[Input records]:
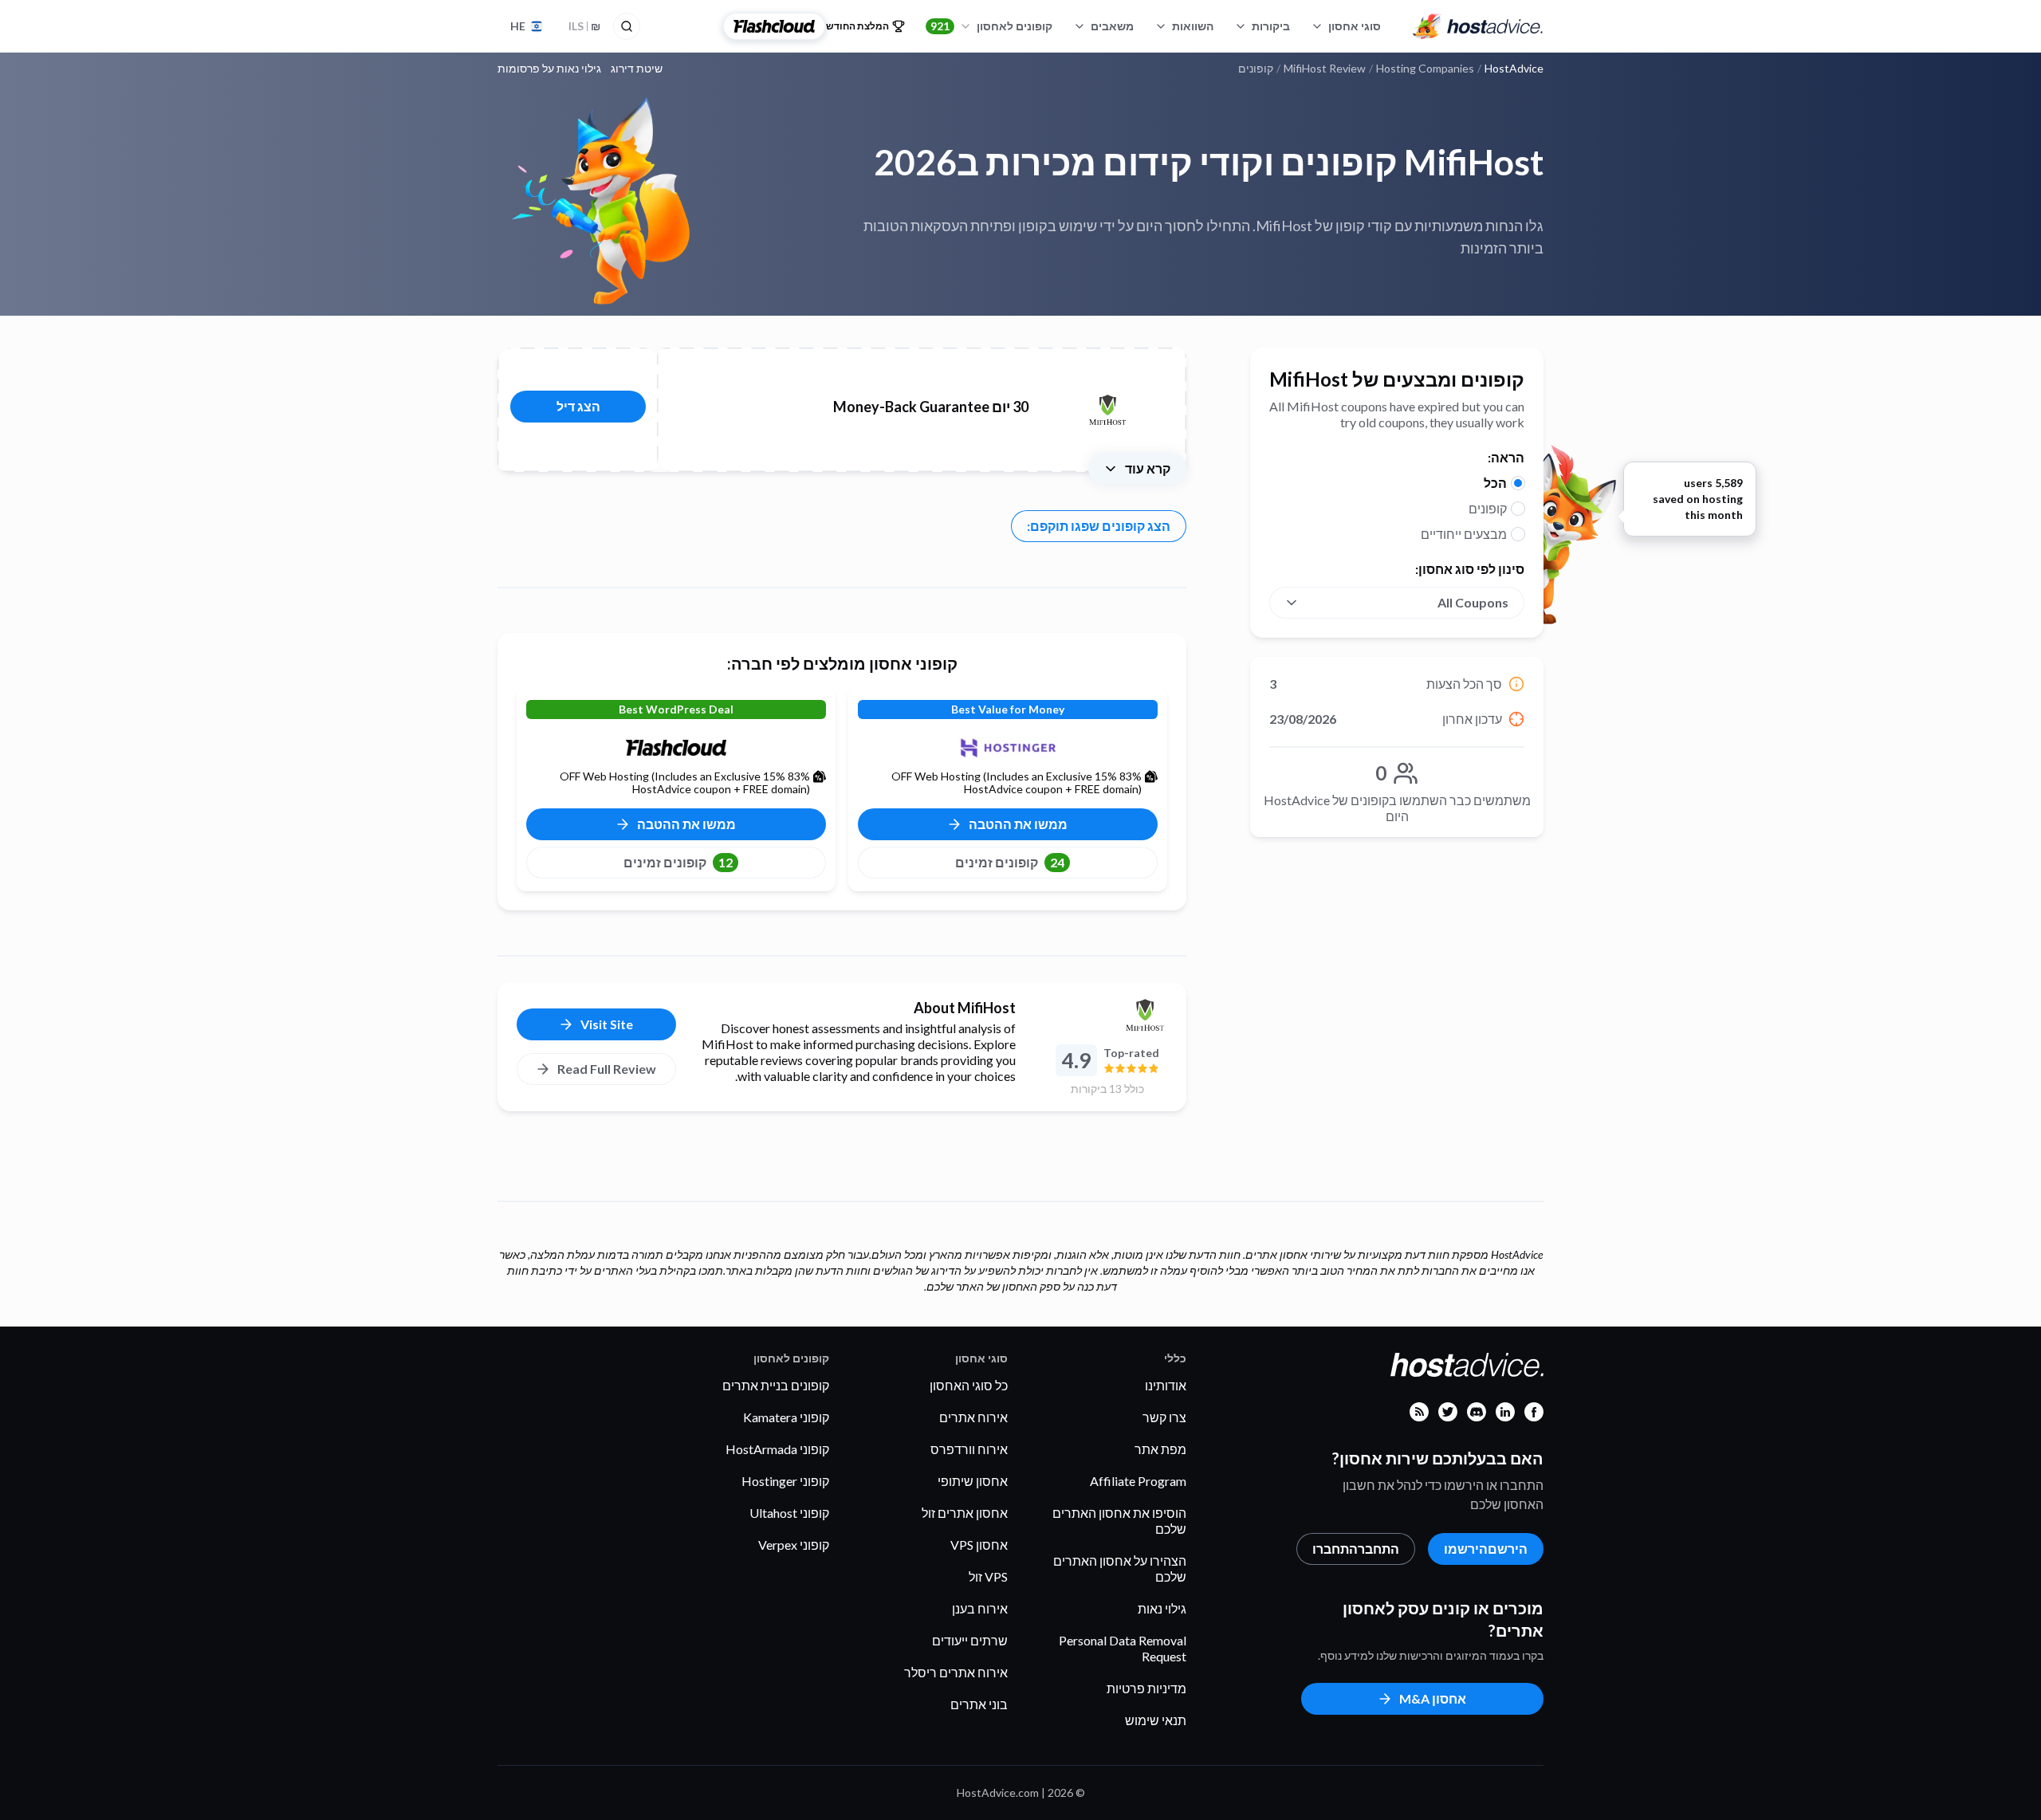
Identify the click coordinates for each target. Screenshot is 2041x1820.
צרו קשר (1164, 1417)
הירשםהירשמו (1486, 1548)
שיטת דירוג (637, 68)
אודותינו (1165, 1385)
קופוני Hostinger (785, 1480)
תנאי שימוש (1155, 1720)
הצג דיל (578, 406)
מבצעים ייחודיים (1464, 533)
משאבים (1112, 26)
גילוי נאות (1162, 1608)
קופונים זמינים (1009, 862)
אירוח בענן (980, 1608)
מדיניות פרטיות (1146, 1688)
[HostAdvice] (1478, 26)
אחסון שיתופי (973, 1480)
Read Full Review (606, 1068)
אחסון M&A (1432, 1698)
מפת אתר (1160, 1448)
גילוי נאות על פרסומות (549, 68)
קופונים (1488, 508)
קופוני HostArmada (777, 1448)
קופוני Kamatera (786, 1417)
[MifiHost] (1107, 1015)
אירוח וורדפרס (969, 1448)
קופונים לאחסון (991, 26)
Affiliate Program (1138, 1480)
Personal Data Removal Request (1122, 1648)
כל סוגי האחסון (969, 1385)
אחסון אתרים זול (965, 1512)
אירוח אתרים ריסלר (956, 1672)
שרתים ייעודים (970, 1640)
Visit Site (606, 1024)
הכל (1495, 482)
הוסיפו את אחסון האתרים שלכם (1119, 1520)
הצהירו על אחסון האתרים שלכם (1119, 1568)
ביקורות (1271, 26)
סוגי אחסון (1354, 26)
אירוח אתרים (973, 1417)
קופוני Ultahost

[What you are asked to do]: Each line in the data that holds the word "האתרים" must be copied.

[Exercise response]:
הוסיפו את אחסון האתרים שלכם (1119, 1520)
הצהירו על אחסון האתרים שלכם (1119, 1568)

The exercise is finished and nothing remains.